**TASK DIRECTIONS**
Copy out every line of the data below that contains the string "Projects".

**INPUT DATA**
[Start of section]
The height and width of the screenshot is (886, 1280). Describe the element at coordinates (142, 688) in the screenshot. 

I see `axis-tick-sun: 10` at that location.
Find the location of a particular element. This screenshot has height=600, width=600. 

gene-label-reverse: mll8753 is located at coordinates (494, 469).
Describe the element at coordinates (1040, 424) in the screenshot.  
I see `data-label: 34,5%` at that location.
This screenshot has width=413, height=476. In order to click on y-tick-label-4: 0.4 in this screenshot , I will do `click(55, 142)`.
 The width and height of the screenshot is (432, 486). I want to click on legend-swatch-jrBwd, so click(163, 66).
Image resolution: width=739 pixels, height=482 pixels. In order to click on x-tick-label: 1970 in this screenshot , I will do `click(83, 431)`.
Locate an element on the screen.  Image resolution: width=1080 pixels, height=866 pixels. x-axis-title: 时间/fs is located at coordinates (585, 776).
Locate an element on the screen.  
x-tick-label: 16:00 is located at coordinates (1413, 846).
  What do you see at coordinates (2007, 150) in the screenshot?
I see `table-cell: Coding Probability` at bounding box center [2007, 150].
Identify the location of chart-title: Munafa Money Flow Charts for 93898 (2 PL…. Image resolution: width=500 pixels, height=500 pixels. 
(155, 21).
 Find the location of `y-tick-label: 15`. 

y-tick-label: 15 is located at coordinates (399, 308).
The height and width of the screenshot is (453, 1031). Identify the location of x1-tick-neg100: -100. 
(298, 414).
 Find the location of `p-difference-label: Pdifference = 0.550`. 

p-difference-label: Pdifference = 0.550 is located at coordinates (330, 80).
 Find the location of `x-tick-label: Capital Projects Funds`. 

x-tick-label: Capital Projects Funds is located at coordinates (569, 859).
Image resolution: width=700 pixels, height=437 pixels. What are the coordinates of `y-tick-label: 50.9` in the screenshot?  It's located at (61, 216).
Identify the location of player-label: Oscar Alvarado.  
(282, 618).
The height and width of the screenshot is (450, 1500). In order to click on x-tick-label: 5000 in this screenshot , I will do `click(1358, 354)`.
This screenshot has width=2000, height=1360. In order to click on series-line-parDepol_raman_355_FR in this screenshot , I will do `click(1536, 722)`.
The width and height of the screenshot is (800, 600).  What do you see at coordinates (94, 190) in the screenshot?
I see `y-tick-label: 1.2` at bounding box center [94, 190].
[End of section]
**RESPONSE TO THE TASK**
 Find the location of `x-tick-label: Capital Projects Funds`. 
x-tick-label: Capital Projects Funds is located at coordinates (569, 859).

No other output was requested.